** Cuplikan Dokumen **

▬▬▬▬▬▬▬▬▬▬

Memasuki tahun 2003 pemerintah membuat UU
No.20 tahun 2003 tentang sistem pendidikan nasional menggantikan UU No 2 tahun
1989., dan sejak saat itu pendidikan dipahami sebagai:“Usaha sadar dan terencana untuk mewujudkan suasana belajar dan proses
pembelajaran agar peserta didik secara aktif mengembangkan potensi dirinya
untuk memiliki kekuatan spiritual keagamaan, pengendalian diri, kepribadian,
kecerdasan, akhlak mulia, serta keterampilan yang diperlukan dirinya,
masyarakat, bangsa dan Negara.”
Pada masa
reformasi ini terjadi perubahan. Yang pertama yaitu Kurikulum Berbasis
Kompetensi. Pada pelaksanaan kurikulum ini, posisi siswa kembali ditempatkan
sebagai subjek dalam proses pendidikan dengan terbukanya ruang diskusi untuk
memperoleh suatu pengetahuan. Siswa justru dituntut untuk aktif dalam
memperoleh informasi. Kembali peran guru diposisikan sebagai fasilitator dalam
perolehan suatu informasi. KBK berupaya untuk Menekankan pada ketercapaian
kompetensi siswa baik secara individual maupun klasikal, berorientasi pada
hasil belajar (learning outcomes) dan keberagaman.

▬▬▬▬▬▬▬▬▬▬

** Uraian Tugas **
Jawablah pertanyaan berikut berdasarkan cuplikan dokumen di atas:
1. Undang-undang apa yang digantikan oleh UU No. 20 tahun 2003?
2. Apa perubahan pertama yang terjadi pada masa reformasi?
3. Dalam kurikulum tersebut, guru diposisikan sebagai apa?
Entri-entri di sini adalah bahan tersendiri yang terpisah dari cuplikan dokumen.

** Baris Data **

▬▬▬▬▬▬▬▬▬▬

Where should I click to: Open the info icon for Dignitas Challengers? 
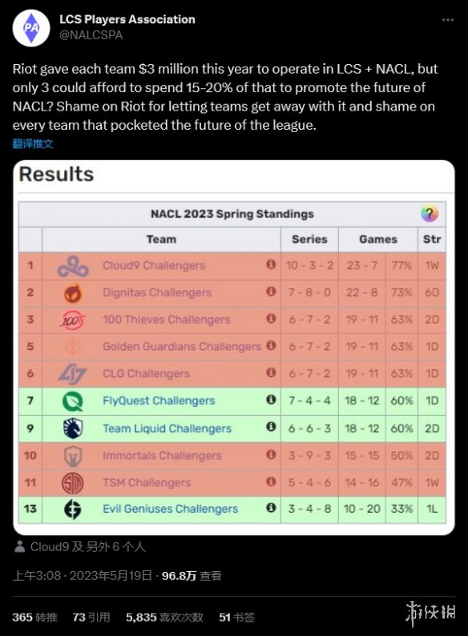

▬▬▬▬▬▬▬▬▬▬

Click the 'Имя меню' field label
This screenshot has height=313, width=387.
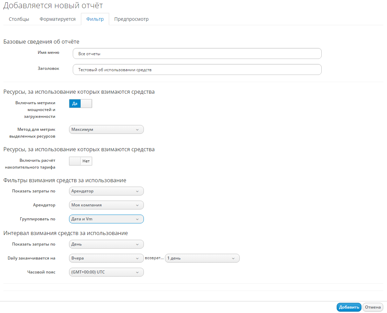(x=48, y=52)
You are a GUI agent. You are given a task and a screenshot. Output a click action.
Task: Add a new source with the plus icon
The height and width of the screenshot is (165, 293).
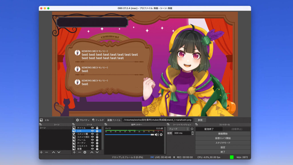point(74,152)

▬▬▬▬▬▬▬▬▬▬

** Jawaban Lengkap **
1. UU No 2 tahun 1989.
2. Kurikulum Berbasis Kompetensi.
3. Sebagai fasilitator dalam perolehan suatu informasi.